[Task to carry out]
Give the number of lines in the data below where the word "Viewport" appears, and nothing besides.
Records to use below:
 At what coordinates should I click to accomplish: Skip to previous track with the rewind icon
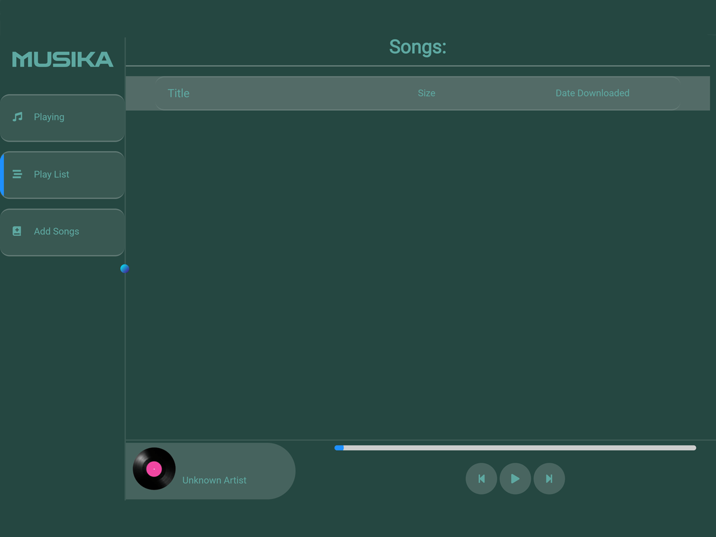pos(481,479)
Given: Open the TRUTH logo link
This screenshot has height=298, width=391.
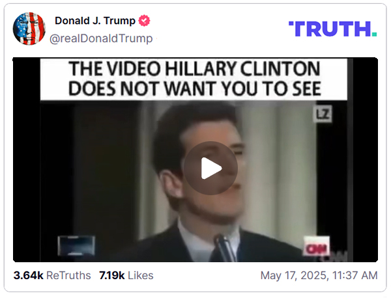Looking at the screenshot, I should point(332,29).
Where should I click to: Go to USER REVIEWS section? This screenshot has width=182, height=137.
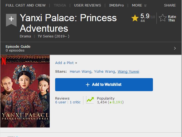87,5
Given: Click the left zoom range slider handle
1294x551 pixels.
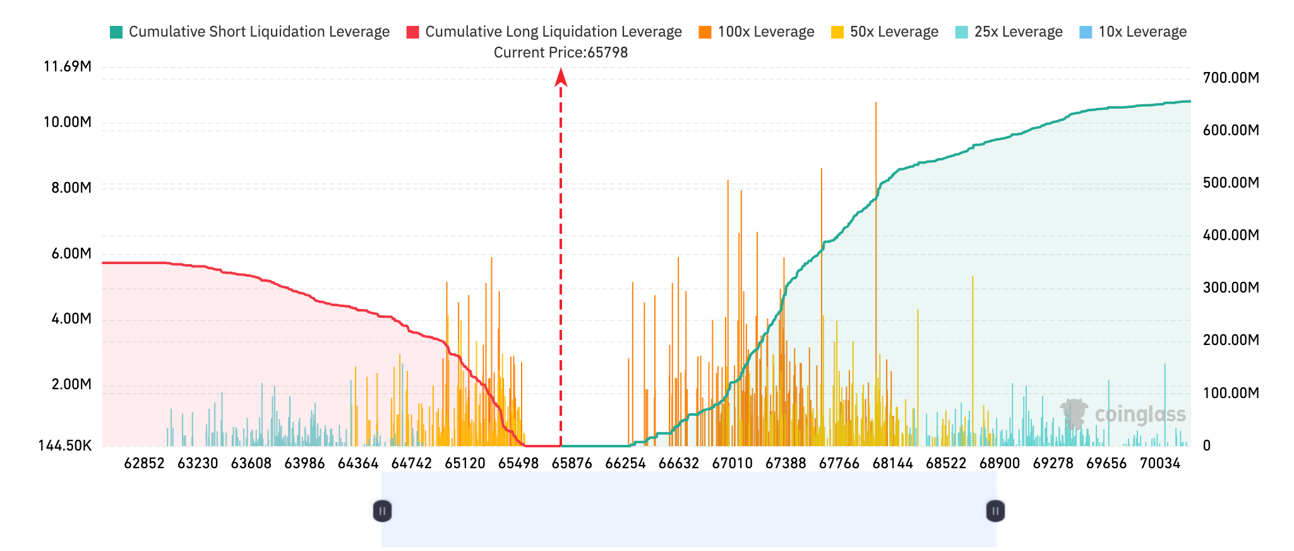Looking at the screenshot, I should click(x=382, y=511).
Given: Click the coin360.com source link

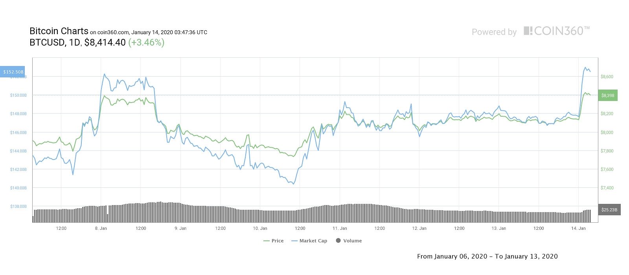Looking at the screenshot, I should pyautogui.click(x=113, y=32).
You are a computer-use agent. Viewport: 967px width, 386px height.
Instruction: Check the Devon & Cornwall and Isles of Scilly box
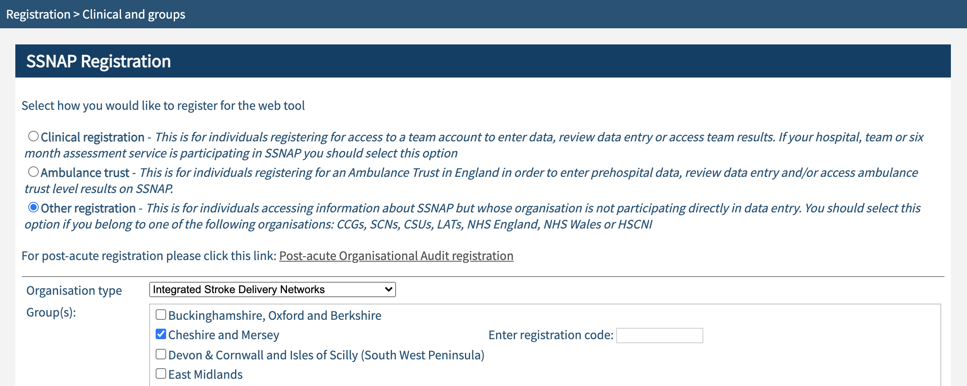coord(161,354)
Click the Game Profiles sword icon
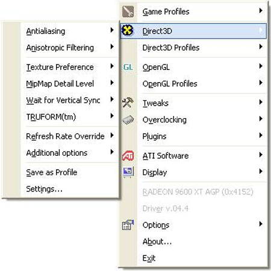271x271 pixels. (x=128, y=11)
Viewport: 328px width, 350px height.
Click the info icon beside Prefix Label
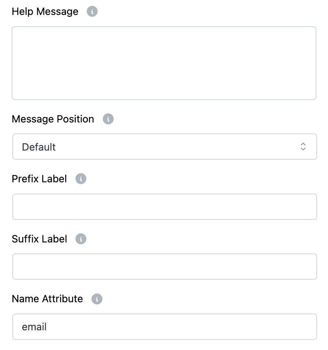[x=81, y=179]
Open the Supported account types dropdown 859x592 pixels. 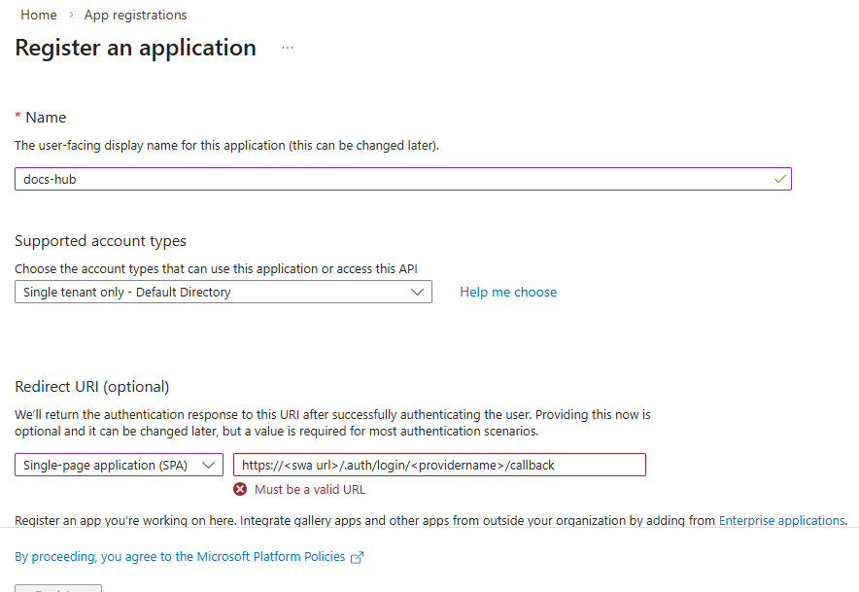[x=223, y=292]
End of Records to use.
[Task answer]
2